• TEXT PROVIDED:
#####
Exploring artificial intelligence possibilities in late 2021 led me through multiple hoops already. There are things that work already, there are things that can be optimized for a better performance and then there are things that do not appear to work at all.
One of such things is installing caffe. It is not your average daily coffee, and not even a hashtag #cofe you might find floating around social media. No, this CAFFE is Convolutional Architecture for Fast Feature Embedding. The current definition on the home page states the following:
Caffe is a deep learning framework made with expression, speed, and modularity in mind. It is developed by Berkeley AI Research (BAIR) and by community contributors. Yangqing Jia created the project during his PhD at UC Berkeley. Caffe is released under the BSD 2-Clause license.
So it is a community maintained open-source project and quite well accepted by the related world, as it brings some unique advantages to deep learning, not necessarily present in the other contenders.
AUR and caffe
The official GitHub repository is BVLC/caffe but at the time of writing, the actual last code commit to the master branch was #99bd9979 on 21 Aug 2018.
The caffe from this repository is available in aur/caffe and aur/caffe-git. Their PKGBUILDs have absolutely no difference. Trust me, checked thoroughly. You can do the diff yourself by comparing PKGBUILDs of caffe and caffe-git yourself (links are to snapshots from the time of writing).
#####
• PROVIDED DATA:

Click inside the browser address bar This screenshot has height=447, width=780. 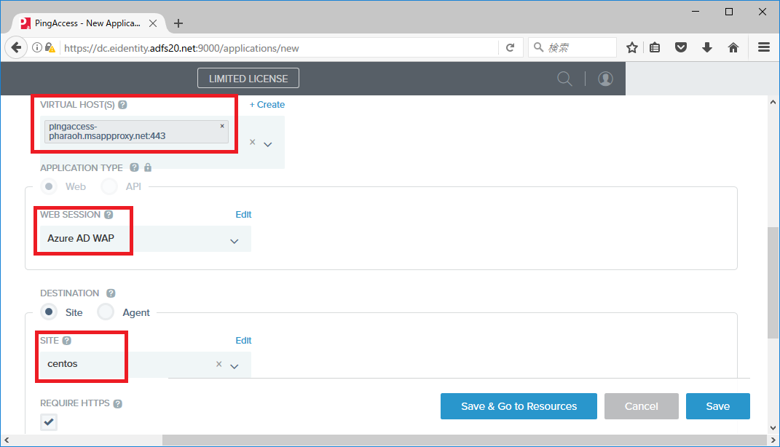point(291,47)
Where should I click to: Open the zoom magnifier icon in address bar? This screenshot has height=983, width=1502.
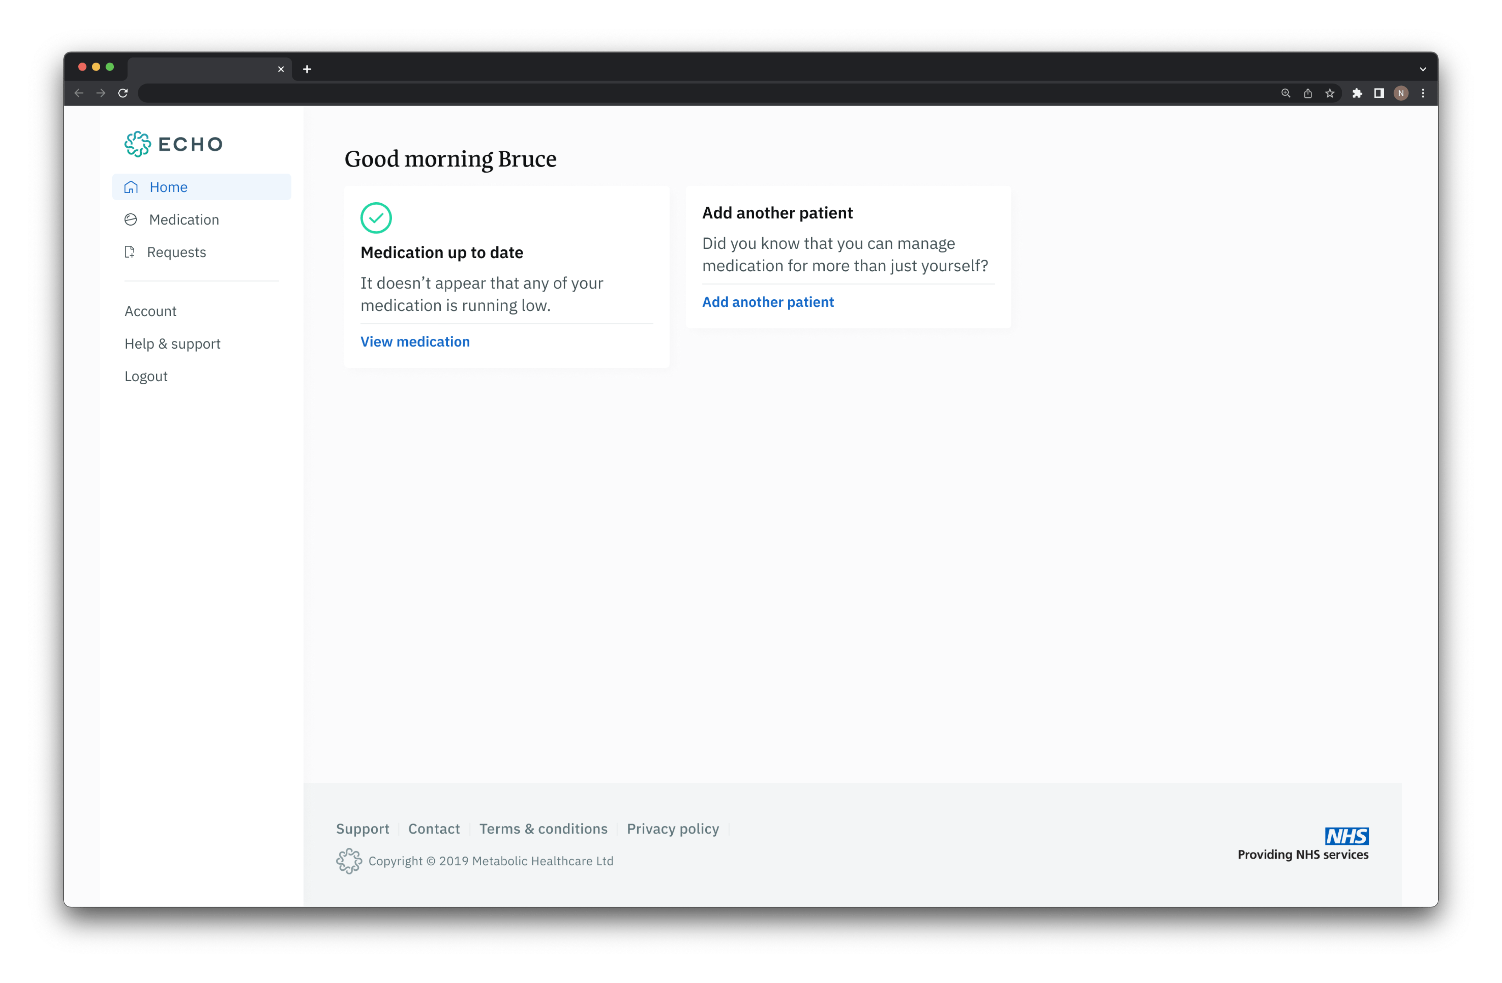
#####
• YOUR TASK:
From the text on installing caffe, pull out the stretch from "So it is a community" through "the other contenders." word for word.

• SOLUTION TO THIS PROBLEM:
So it is a community maintained open-source project and quite well accepted by the related world, as it brings some unique advantages to deep learning, not necessarily present in the other contenders.